If your Go service RSS keeps climbing, drops after restart, then climbs again, you likely have a memory retention problem (or an actual leak pattern).
Do not start with random code edits. Run a clean evidence chain: metrics trend check → pprof snapshots → FlameGraph comparison → object growth path → regression validation.
TL;DR
- Trend beats point-in-time values.
- Use
heap+allocs+ GC metrics together, or you will misdiagnose normal cache growth. - Start with
go tool pprof; use FlameGraph to pinpoint the business call path.
1) Confirm it is likely a real leak pattern
Watch these three metrics first:
process_resident_memory_bytes(RSS)go_memstats_heap_inuse_bytesgo_memstats_heap_objects
Escalate to leak triage when:
- QPS is stable (or lower)
- RSS and heap objects still rise over time
- Full GC does not bring memory down meaningfully
2) Expose pprof safely (internal only)
Standard setup
import _ "net/http/pprof"
func init() {
go func() {
// internal or localhost only
_ = http.ListenAndServe("127.0.0.1:6060", nil)
}()
}
Use a dedicated debug port if your service framework is Gin/Echo/Fiber.
Collect snapshots
curl -s http://127.0.0.1:6060/debug/pprof/heap > heap_1.pb.gz
sleep 300
curl -s http://127.0.0.1:6060/debug/pprof/heap > heap_2.pb.gz
curl -s http://127.0.0.1:6060/debug/pprof/allocs > allocs.pb.gz
Always collect at least two time-separated heap snapshots.
3) Use pprof to find growth owners
go tool pprof -top heap_1.pb.gz
go tool pprof -top heap_2.pb.gz
go tool pprof -base heap_1.pb.gz heap_2.pb.gz
Focus on:
- Biggest growth in
inuse_space - Call paths that keep expanding
- Object-heavy types (
map,slice,string, buffers)
Common leak patterns:
- Global map that only grows
- Goroutine leak keeping references alive
- Cache without TTL/LRU limits
- Channel backlog retaining payloads
4) FlameGraph for call-path attribution
go tool pprof -http=:8081 heap_2.pb.gz
In FlameGraph:
- Wider block = larger memory share
- Drill down to business-level functions
- Compare early vs later snapshots to find widening chains
A widening path like BuildResponse -> append -> json.Marshal often indicates oversized object assembly plus retained references.
5) Practical fix example
Problematic pattern
var userCache = map[string]*UserProfile{}
func GetUserProfile(uid string) *UserProfile {
if v, ok := userCache[uid]; ok {
return v
}
p := loadProfile(uid)
userCache[uid] = p
return p
}
With high-cardinality user IDs, this grows forever.
Better approach
- Add size limit (LRU)
- Add expiration (TTL)
- Add observability (size, hit rate, evictions)
Pseudo example:
cache := lru.NewWithTTL(20000, 10*time.Minute)

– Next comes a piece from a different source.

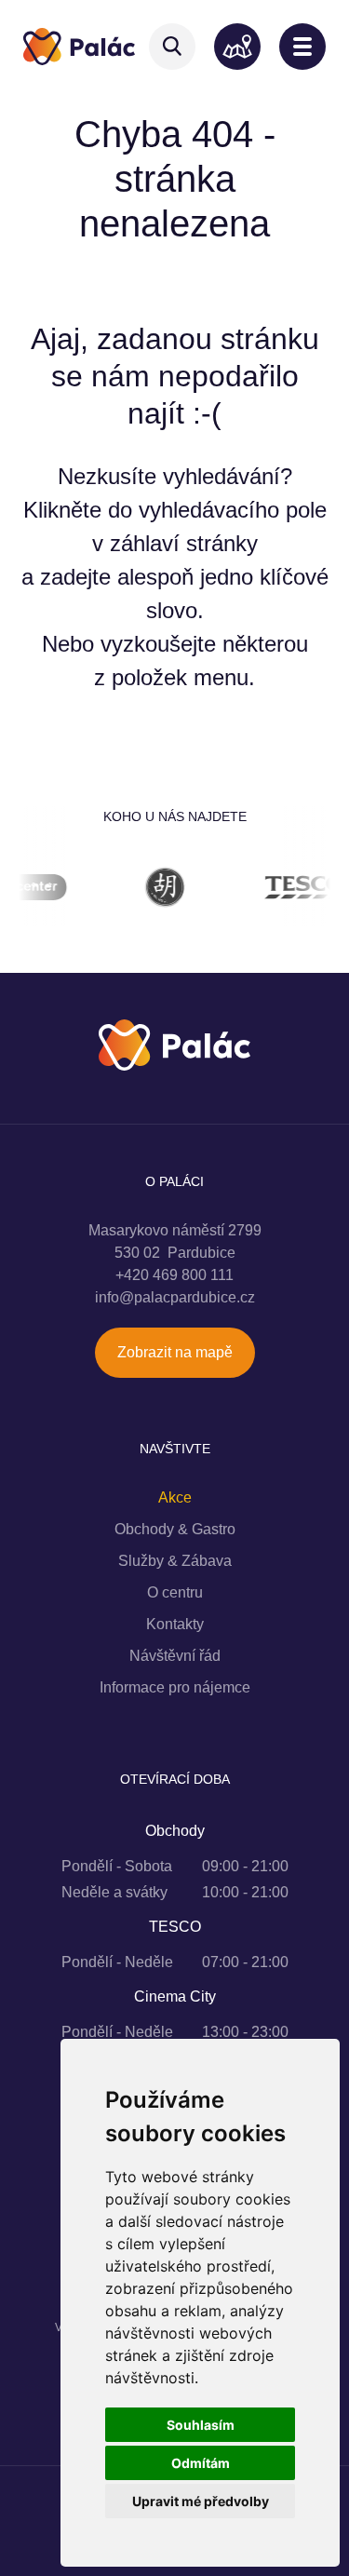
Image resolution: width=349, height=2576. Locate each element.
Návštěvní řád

6) Regression validation (no gut feeling)
After the fix:
- Run the same load profile for 30–60 minutes
- Compare
heap_objectsslope before/after - Re-capture heap and run
-basecomparison
Healthy result:
- Object count plateaus
heap_inusedrops after GC cycles- RSS fluctuates but no longer trends one-way up
7) On-call checklist
- pprof endpoint is internal-only
- at least two heap snapshots (>=5 min apart)
-
-basedelta analysis completed - goroutine count checked
- cache has limit + TTL
- post-fix load regression completed
Summary
In most Go incidents, “memory leak” is not GC failure; it is retention caused by uncontrolled reference paths.
If you run the full chain (metrics → pprof → FlameGraph → fix → regression), you move from guessing to proof-driven incident handling—and that is what actually fixes production issues fast.